Я бы рекомендовала также недавно вышедшую книгу Елены Лапшиной «Сон златоглазки», страстно люблю её поэзию. Это лирика на стыке двух неуступчивых систем образности – христианской и фольклорно-сказочной. Стихи, которые задевают и в то же время утешают, позволяют увлечься здешним, земным, повседневным – и увидеть его с невовлечённой, духовно свободной точки зрения, и, так увидев, пожалеть.
Елена Погорелая: О разделении поэзии можно говорить бесконечно, потому что критерии не совпадают. Десять лет назад в поэзии кипели баталии, как разделиться, кто куда должен относиться. И тогда же Дмитрий Кузьмин, умный человек (при всей своей беспринципности), предложил следующий критерий: «…если, к примеру, я и профессор Шайтанов сходимся в том, что нечто – чепуха, так уж это и вправду чепуха (выбрасываем за пределы профессионального поля), но если наши мнения расходятся, то консенсус состоит в нашей общей готовности обсуждать некоторое явление». Собственно, так теперь литературная критика в поэзии и существует. Есть пул условных левых, которые пишут про своих авторов, в основном превознося. Есть пул условных правых, которые пишут про своих авторов, в основном анализируя всё-таки. У правых нет такого безоговорочного поклонения какой-то фигуре, которая воплощает в себе чаяния стиля, поколения и прочее. Иногда, очень редко, кто-то из левого, условно говоря, поля обрушивается на правого. Это скандал на много дней в Фейсбуке. Если кто-то из правого обрушивается на левое, то это скандал не только в Фейсбуке, это скандал, который доходит до рукоприкладства. Поэтому никто практически не замахивается. Я один раз написала про Горалик, что было, вы не представляете. Хотя и ничего плохого про неё не писала.
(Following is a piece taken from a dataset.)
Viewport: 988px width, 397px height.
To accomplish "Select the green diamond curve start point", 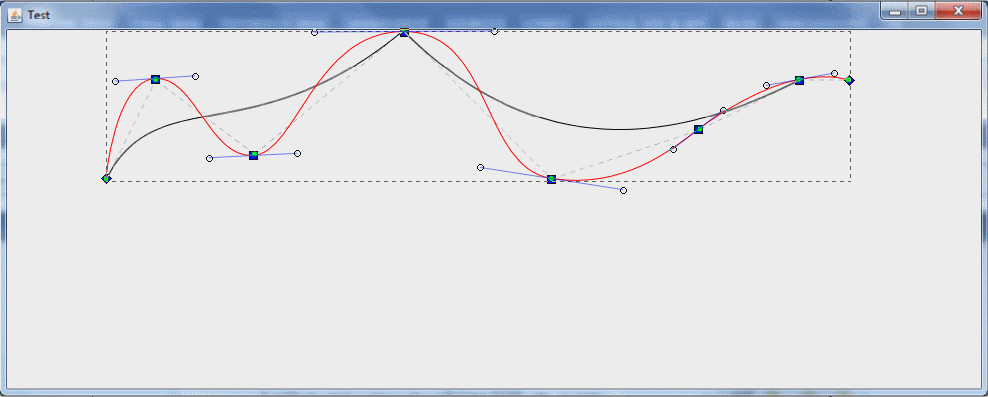I will tap(106, 178).
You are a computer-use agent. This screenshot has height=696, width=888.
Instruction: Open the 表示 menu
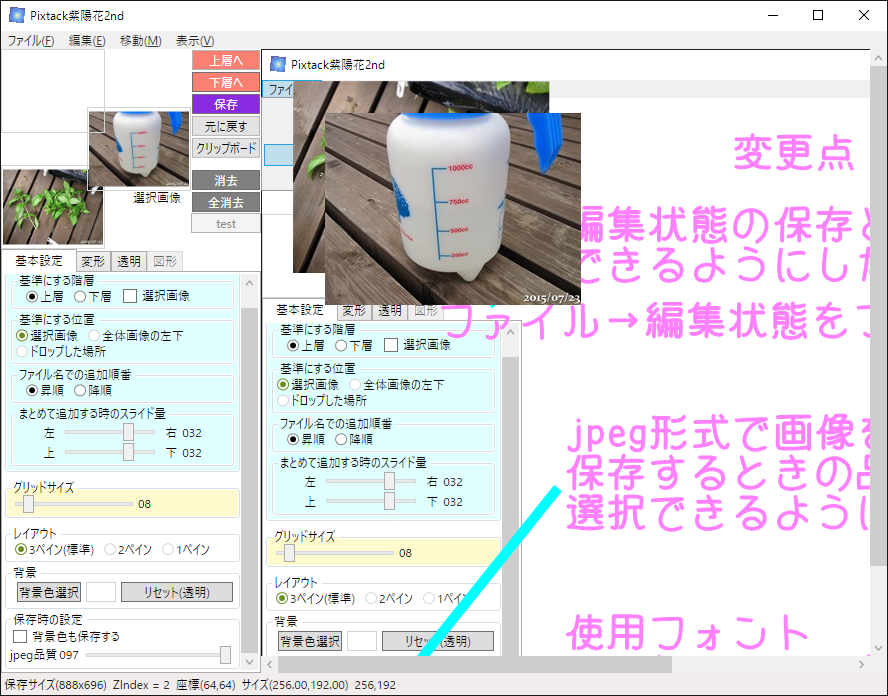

Жабмал Маратова, студентка: Каковы же всё-таки тенденции современной литературы? Неужели она вся рассыплется? Или есть более благоприятный прогноз?
Елена Погорелая: Я думаю, что современная литература научится работать с жанром doc и этот жанр её сильно обновит. Она научится писать столь же достоверно, как doc, но столь же законченно, метафорично и символично, как и фикшн. Потому что всё же русская литература, да и вообще мировая литература, построена на символах и символических тенденциях. Вот этого в литературе сейчас мало. Но я надеюсь, что будет больше. Я ставлю на апробацию восприятия опыта doc, но не просто чтобы мы научились писать как doc, а чтобы мы научились писать лучше, чем doc. Мне кажется, что и поэзия может в этом помочь, потому что поэзия как раз работает с doc’ом и осмысляя, и метафоризируя его.